_Given passage_
◆ ◆ ◆ ◆
33 Responses to “Racey”

  1. Mel Heth Says:

    I recently had a conversation with someone who was wanting to know why it was ok for say Chris Rock to make fun of white people but not for Michael Richards to go off on black people. The difference there to me seemed to be hatred. I tried to articulate what you said about the majority and how that it where true racism exists, but I didn’t do it nearly as eloquently as you did. The bottom line is that discrimination, racism -- it’s all based on ignorance and fear. If people could stop being afraid and allow themselves to open up to knowledge, new experiences and new people, I think more people would see that we’re all the same.

  2. sil Says:

    i grew up in louisiana, and there is definitely racism there, but i never really felt it until i was in class and studying the civil rights movement and martin luther king jr, when a white classmate (i’m hispanic) asked if i would have to use the white or black water fountain had i grown up during that time. that was kind of tough to swallow as a kid. the thing that always gets me is that there are so many ethnicities in the us, yet in a lot of places, you see so much segregation still…and i guess a lot of it is due to feeling comfortable with people that are familiar with your country (some of my mom’s friends only speak spanish even though they have been in the us for over 20 yrs!)

  3. Sparkling Red Says:

    My first husband was black. If he stayed out late at night, cab drivers wouldn’t stop to pick him up because he was big, strong, and, I suppose, “scary-looking” according to stereotypes. Funny thing was, the cab drivers were various shades of brown themselves. And that’s in Toronto, which has been hailed as the most multicultural city in the world.

  4. Jules Says:

    What’s interesting though is that most of my 5th graders don’t see race. It’s only as they get older….

  5. Katie Says:

    Great post! I’m impressed at your ability to delve into such a sensitive topic.

    I do live in the South, but am fortunate in that I honestly don’t see too many instances of racism in my day to day life. Maybe that is because I live in a fairly large city, or maybe its the company that I choose to keep. Or perhaps it is simply that I do not go out looking for examples on a regular basis. Regardless, racism is a major problem in our country and I do realize that.

    This might not be a very popular point of view, but frankly I think racism breeds racism. Its a cyclical thing — someone is mistreated due to their race, which (rightfully) incites a response from the minority group which in turn incites some type of response from the majority group. In a case like this, the responsibility falls to the majority group to put an end to their behavior.

    On the other hand, it is my belief that certain cases highlighted in the news media are tagged as racism when that really isn’t the case. If a minority isn’t hired for a particular job that they feel they were qualified for, it is easy to claim racism when that is not the reason at all. (And that isn’t to say that some of these claims are not legit) In these instances, I fault the news media and the minority groups.
◆ ◆ ◆ ◆
_Information shown_
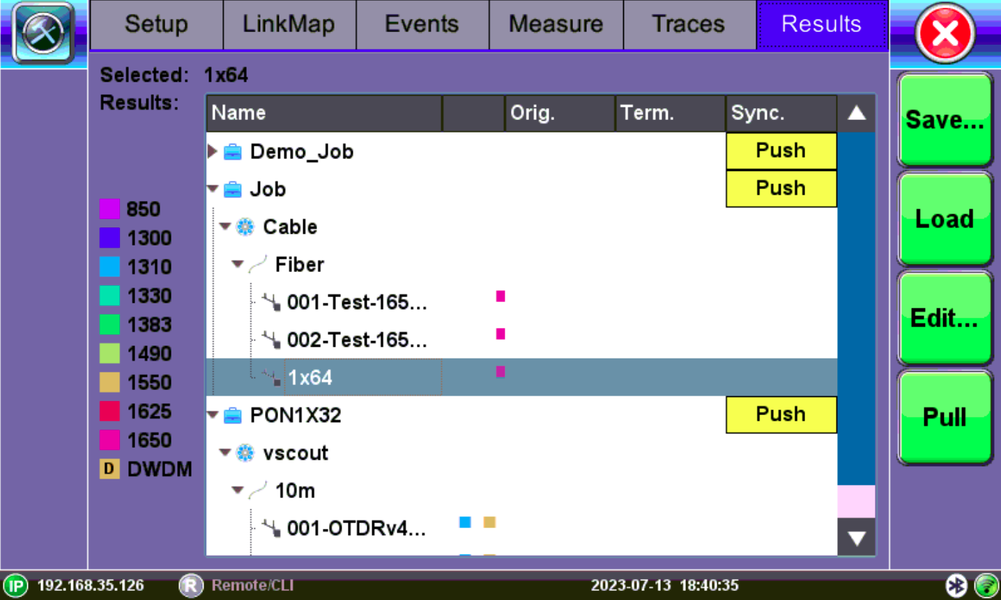The image size is (1001, 600).
Task: Click the Wi-Fi status icon
Action: click(986, 585)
◆ ◆ ◆ ◆
_Stated problem_
Resume the reader comments on racism from the point where they end.

_Answer to this problem_
    Basically, I agree that it is disgusting and it is a problem but I also think that it is up to both groups to tweak their own actions, thoughts, and behaviors in order to end a deep-seeded issue that has been brewing for hundreds of years.

  6. Kristi Says:

    I experienced racism at an early age. Yet my brother and I are quite intolerant of it. In school there was not a lot of diversity, but also not a lot of racism. It wasn’t until college that I was shockingly exposed to what you call discrimination by blacks. A black friend of mine pledged a black sorority. She went through rush and apparently was not allowed to talk to ANY white people. Our relationship was over but not by my choice (she NEVER talked to me (or many others again). It was really sad. Then I became aware of more of this behavior throughout the campus. Not just ignoring but directed anger. I feel I am not a racist person and the whole idea makes me extremely sad. What a waste. How many wonderful people I would not have in my life if I was! How closed minded I would be about other cultures!

  7. Karen Says:

    Great Topic!!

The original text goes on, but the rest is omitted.